New study: algae pollution makes coastal communities vulnerable to ocean acidification damage
We have known for awhile that rising atmospheric carbon dioxide is contributing to the problem of ocean acidification - a change in ocean chemistry that is can be threatening to creatures that use calcium carbonate to build their shells and skeletons, like coral, oysters, and clams. In simplest terms, when carbon dioxide dissolves in the ocean, it creates carbonic acid; more carbon dioxide in the air means more carbonic acid in the ocean; and more carbonic acid in the ocean means less of the building blocks the shell-building creatures need, threatening their survival and sometimes outright causing their shells to dissolve.
We have also known for awhile, as reiterated frequently in this space, that algae in our freshwater river systems and estuaries is a massive environmental problem. Nitrogen and phosphorus (a/k/a "nutrients") from sources like agriculture and sewage treatment are potent fertilizers fueling the growth of algae that sucks up the dissolved oxygen that other aquatic life needs to breathe, and creates "dead zones" where it sinks to the bottom and decomposes, the most notable being the Gulf of Mexico Dead Zone at the mouth of the Mississippi River.
The new study looks at what happens when these two crises come together, and it's not pretty. The study - a "vulnerability assessment" of the relative risk of economic harm to different coastal communities from acidification-related shellfish damage - builds on research establishing that growth of excess algae in the ocean has a double-whammy multiplier effect on acidification.
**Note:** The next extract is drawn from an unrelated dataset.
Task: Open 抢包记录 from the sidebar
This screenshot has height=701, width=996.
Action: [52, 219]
Live and decomposing algae contributes yet more carbon dioxide to the ocean that triggers acidification; but more than that, eutrophication also reduces the ability of seawater to balance itself out and prevent further acidification. In other words, excess algae inflicts yet more damage, then keeps the ocean from defending against it.
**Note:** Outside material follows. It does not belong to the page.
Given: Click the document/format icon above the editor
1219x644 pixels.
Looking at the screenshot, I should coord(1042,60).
Inevitably, then, the coastal communities whose local livelihood is grounded in the shellfish industry - looking at you, Connecticut and Louisiana and Maryland waterfront towns - are in much greater jeopardy of losing that livelihood when their waters are suffering the effects of our nation's green slime crisis. You can see a graphic representation of the problem at NRDC's web page concerning the study results. The interactive map lets you see where eutrophication is contributing to these coastal communities' economic risk.
And thus yet more innocent victims of the algae crisis may well end up footing the bill for it. As Des Moines Water Works recently reminded us in taking action against the agriculture industry, whose algae-fueling pollution has forced Des Moines to pay for costly treatment equipment, this really has got to stop. There is no reason in the world why fisherman, oyster farmers, and public water suppliers should have to pay for a problem that other industries are causing and sometimes profiting from. The way to start turning that situation around, as we have said repeatedly, is to put hard targets for nutrient pollution in place, that dischargers will have to find a way not to exceed. The study expressly noted the availability and importance of regulatory tools to address eutrophication, calling them a "no-regrets option" providing "multiple benefits."
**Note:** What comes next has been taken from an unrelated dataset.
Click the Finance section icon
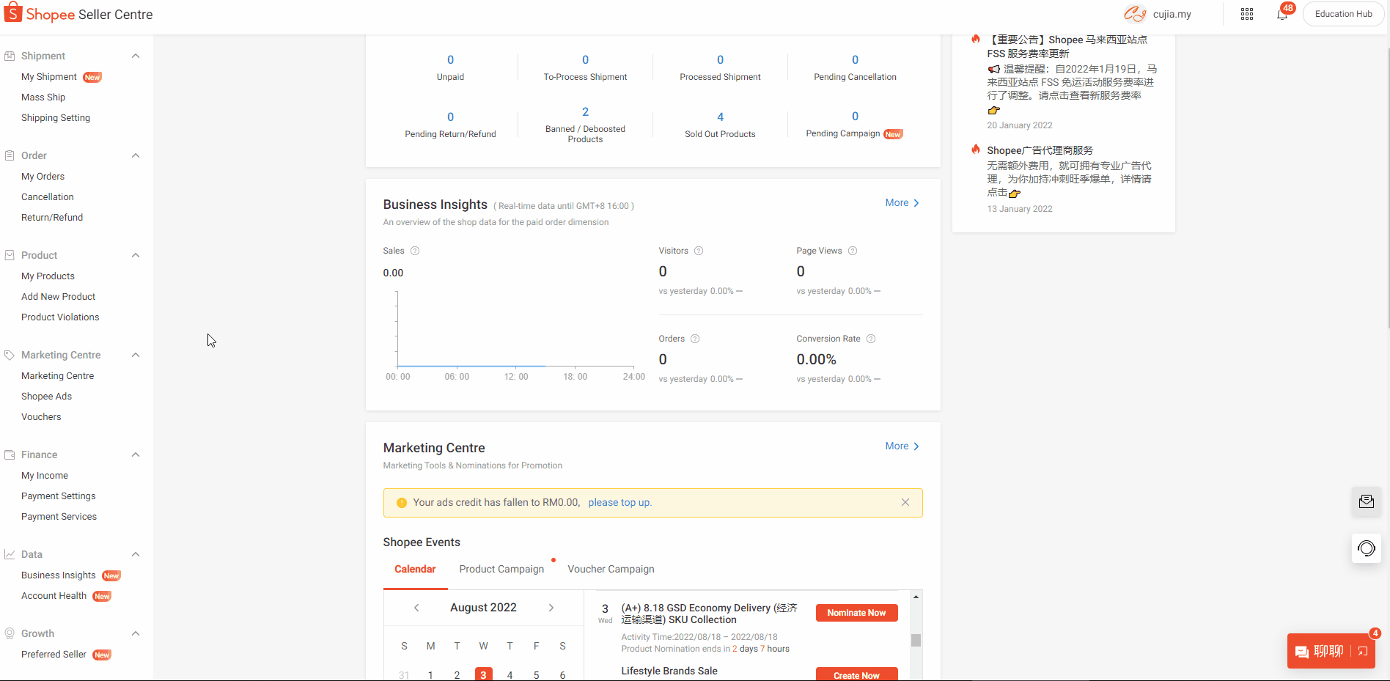The height and width of the screenshot is (681, 1390). pos(10,454)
The study's conclusions are dismaying, but our response need not be. We need to bear in mind that the study is not a prediction of certain doom for coastal communities but a "vulnerability" assessment, meaning a prediction about how hard these communities could be hit by the double barrels of climate change-fueled and eutrophication-fueled ocean acidification. Both are solvable problems, and we now have yet another reason to stop stalling and get moving on each of them.